In a tiny old garage in north Spokane, five women huddle around a small table with knitting needles and yarn.
It’s 20 degrees outside, but space heaters fend off most of the chill. The warmth that matters, however, comes from the women’s conversation – about families, friends and everyday challenges.
This knitting party isn’t about knitting. It’s about the fabric of life.
Under the leadership of Judy Heaton, the Knitting Fellowship has met at various sites for almost 15 years. Based on Scripture and its principles, its emphasis is growth toward Christ.
As hands manipulate needle and fabric, the women talk about personal growth and setbacks. In that sense, knitting is a metaphor for life, because one mistake can cause everything to unravel.
“This has been a beautiful thing, to walk alongside them,” Heaton said. “The biggest thing is, we’re not professional counselors, but people who have had deep healing from traumatic backgrounds.
“We are dealing with learning how to live responsible lives, getting custody of your kids, or healing what seemed like irrevocably broken relationships,” added Heaton, whose group emphasizes goal-setting, accountability, life skills and healthy living.
“We are a community with commitment to each other and those God brings to us,” Heaton said.
They are brought to “The Coop,” as the garage is known, by the addictions that rule them. Some drift away, only to return months or years later. The group numbers about 15, with another 10 to 20 who connect from out of town.
“I am surprised by what has become a reality; People who have partaken in the fellowship of the knitters return again and again, though years may pass since their previous participation,” Heaton said. “The tie is strong.”
The group also contributes to food and clothing banks. It hosts yard sales and has an outreach to the homeless who gather at a nearby park.
“We love to be able to serve them and have them join our fellowship,” Heaton said.
While the membership changes, Heaton is the constant. She has taken church mission trips to Africa, and for 20 years has played the piano every Monday afternoon at Providence Sacred Heart Medical Center to soothe the worried.

EXTRACTED ENTRIES -
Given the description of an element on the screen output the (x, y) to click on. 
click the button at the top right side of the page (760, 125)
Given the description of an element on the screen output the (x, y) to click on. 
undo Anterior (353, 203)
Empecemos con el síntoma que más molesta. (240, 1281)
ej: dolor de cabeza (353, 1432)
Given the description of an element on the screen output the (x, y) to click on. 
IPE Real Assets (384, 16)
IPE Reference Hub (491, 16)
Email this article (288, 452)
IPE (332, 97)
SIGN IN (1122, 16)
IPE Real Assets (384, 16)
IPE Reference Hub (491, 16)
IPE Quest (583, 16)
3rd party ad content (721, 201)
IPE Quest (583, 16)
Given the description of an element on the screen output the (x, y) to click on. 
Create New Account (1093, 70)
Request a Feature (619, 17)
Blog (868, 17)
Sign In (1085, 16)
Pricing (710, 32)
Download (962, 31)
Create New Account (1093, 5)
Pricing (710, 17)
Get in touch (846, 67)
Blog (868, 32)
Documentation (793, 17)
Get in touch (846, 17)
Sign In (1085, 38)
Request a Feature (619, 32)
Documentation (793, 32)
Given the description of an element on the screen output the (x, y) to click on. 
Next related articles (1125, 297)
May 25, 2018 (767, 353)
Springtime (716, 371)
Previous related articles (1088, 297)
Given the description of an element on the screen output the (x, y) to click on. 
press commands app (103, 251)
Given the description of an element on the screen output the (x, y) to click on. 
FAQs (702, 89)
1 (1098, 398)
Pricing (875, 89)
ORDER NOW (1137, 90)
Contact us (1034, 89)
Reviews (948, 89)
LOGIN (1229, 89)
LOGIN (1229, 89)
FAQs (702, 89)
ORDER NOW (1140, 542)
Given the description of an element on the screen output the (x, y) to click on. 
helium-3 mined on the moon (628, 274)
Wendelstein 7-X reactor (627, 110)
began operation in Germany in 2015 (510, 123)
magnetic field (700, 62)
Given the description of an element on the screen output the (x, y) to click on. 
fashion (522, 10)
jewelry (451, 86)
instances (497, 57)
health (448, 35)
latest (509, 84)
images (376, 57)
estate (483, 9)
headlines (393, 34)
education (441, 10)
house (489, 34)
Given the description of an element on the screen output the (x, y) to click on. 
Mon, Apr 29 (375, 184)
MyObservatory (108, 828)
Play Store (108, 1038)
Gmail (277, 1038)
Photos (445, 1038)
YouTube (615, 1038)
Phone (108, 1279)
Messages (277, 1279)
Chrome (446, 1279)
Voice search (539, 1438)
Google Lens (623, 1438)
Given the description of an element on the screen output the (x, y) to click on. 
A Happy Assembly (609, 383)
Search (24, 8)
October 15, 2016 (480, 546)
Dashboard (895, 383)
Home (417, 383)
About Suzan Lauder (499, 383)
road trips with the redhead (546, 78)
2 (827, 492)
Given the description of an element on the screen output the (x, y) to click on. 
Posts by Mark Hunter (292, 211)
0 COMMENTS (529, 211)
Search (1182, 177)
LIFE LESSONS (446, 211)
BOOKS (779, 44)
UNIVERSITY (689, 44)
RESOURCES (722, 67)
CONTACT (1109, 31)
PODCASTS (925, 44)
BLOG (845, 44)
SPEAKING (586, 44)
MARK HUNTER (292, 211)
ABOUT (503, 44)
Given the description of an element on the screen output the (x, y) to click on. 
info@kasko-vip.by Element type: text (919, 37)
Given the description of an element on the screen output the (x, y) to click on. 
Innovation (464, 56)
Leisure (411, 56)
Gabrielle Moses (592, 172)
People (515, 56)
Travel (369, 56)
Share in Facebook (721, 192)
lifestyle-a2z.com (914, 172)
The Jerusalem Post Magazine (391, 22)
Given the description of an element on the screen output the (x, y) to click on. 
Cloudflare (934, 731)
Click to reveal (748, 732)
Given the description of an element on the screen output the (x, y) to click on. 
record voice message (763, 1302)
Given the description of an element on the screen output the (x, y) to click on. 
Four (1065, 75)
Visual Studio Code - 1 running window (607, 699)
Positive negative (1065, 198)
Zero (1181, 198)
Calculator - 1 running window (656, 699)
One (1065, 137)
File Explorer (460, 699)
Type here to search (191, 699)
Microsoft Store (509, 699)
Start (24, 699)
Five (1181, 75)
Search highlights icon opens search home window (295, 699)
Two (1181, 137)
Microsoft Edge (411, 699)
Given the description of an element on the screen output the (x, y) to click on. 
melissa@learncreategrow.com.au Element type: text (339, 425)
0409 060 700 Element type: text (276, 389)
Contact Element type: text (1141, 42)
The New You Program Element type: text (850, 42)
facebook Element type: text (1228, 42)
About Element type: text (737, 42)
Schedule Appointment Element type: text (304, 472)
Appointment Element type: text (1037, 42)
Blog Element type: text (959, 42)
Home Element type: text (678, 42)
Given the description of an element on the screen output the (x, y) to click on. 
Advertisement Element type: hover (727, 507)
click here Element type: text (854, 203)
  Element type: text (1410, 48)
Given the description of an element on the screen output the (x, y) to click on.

EXERCISE OBJECTIVE - Extend the article about the Knitting Fellowship, starting right after its last sentence. The rows have no connection to the article about the Knitting Fellowship.

TASK RESPONSE -
“I play a lot of classics, jazz and I write my own stuff,” Heaton said. “It’s great therapy. A lot of verses are put to song, the things people say about being healed.”
But the heart of Heaton’s work happens Thursday mornings in the Coop, where ladies share bread and feelings.
Esther Keister moved to Spokane from Texas in 2016 after her husband died. She started a small farm in Airway Heights, raising alpacas, goats and chickens.
Why is she here?
“You got all day?” Keister asked as she motioned for a box of tissues.
“I always bite off more than I can chew,” Keister said. “You know, ‘I can do all things, because I am woman.’
“Then I thought, ‘What am I doing all this for?’ ”
At church, she encountered Heaton, who invited her to coffee and heard about Keister’s troubles with her extended family.
“I found out soon that this wasn’t just knitting and crocheting,” Keister said. “This is a knitting of hearts.”
“There’s a special bond when you do things with your hands, doing whatever your craft is,” Keister said.
At the Knitting Fellowship, that craft is turning alpaca wool into yarn and, finally, into the caps and other items that hang in the garage.
“We’re not apologetic,” Heaton said, holding one of the woolen creations offered for sale.
Next to Keister sat Tessie Johnson, a longtime member of the fellowship.
“I was a little rough around the edges,” said Johnson, who suffers from bipolar depression.
“Judy has been instrumental in getting me out of depression, and this is my refuge – to come here and connect with God.”
On some mornings, Johnson said, she struggled to get out of bed.
“But Judy called and said, ‘You can do it,’ ”
Heaton also helped Johnson obtain housing.
Another member, Marita Flett, found purpose after a long career as a preschool teacher at the Head Start Adult Education Center.
Janet Gravetter, the only nonknitter in Thursday’s gathering, knew that as a single mother, she needed the encouragement of a prayer group.
“I had just retired, and I needed something of service to do, and she told me about knitting,” Flett said. “And I feel like I have a place that can take care of my needs and where I can ask for prayer.”